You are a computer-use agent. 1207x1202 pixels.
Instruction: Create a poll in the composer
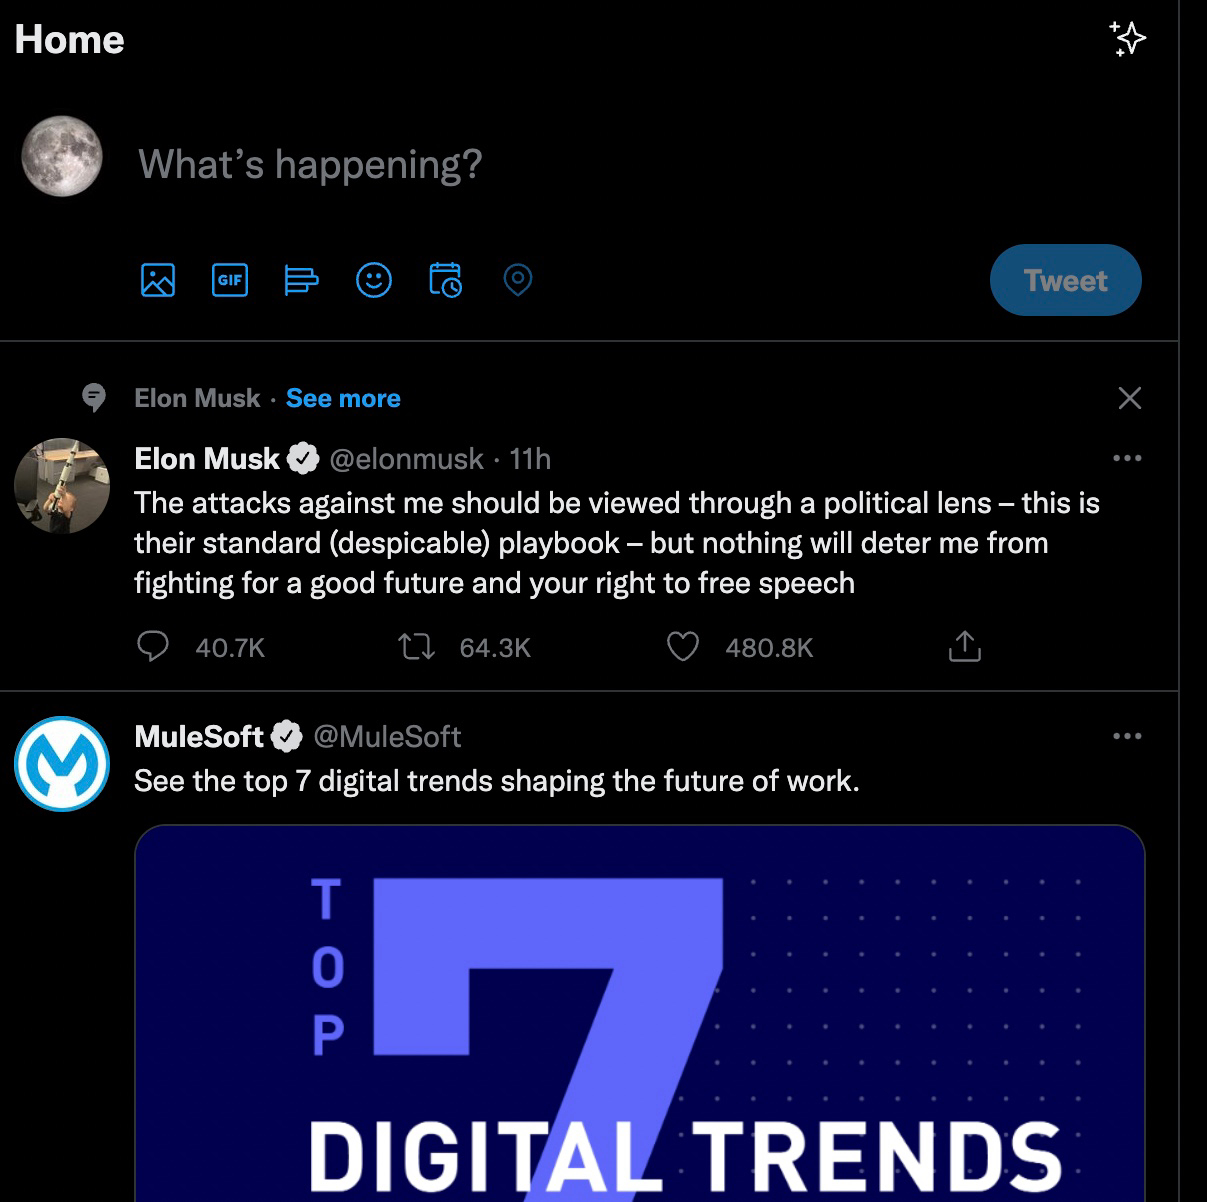[301, 280]
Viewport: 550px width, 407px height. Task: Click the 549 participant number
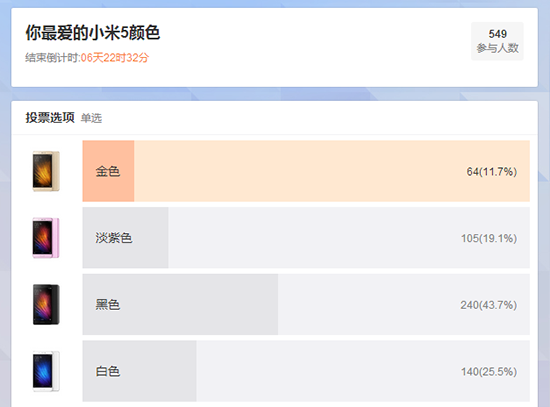click(497, 34)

▶ _TASK ITEM_
With the pictures omitted, the entries are to be transcribed in full, exactly as they appear.

▶ _RESPONSE TO THE TASK_
You are a computer-use agent. 1207x1202 pixels.
Instruction: Create a poll in the composer
[301, 280]
Viewport: 550px width, 407px height. Task: Click the 549 participant number
click(497, 34)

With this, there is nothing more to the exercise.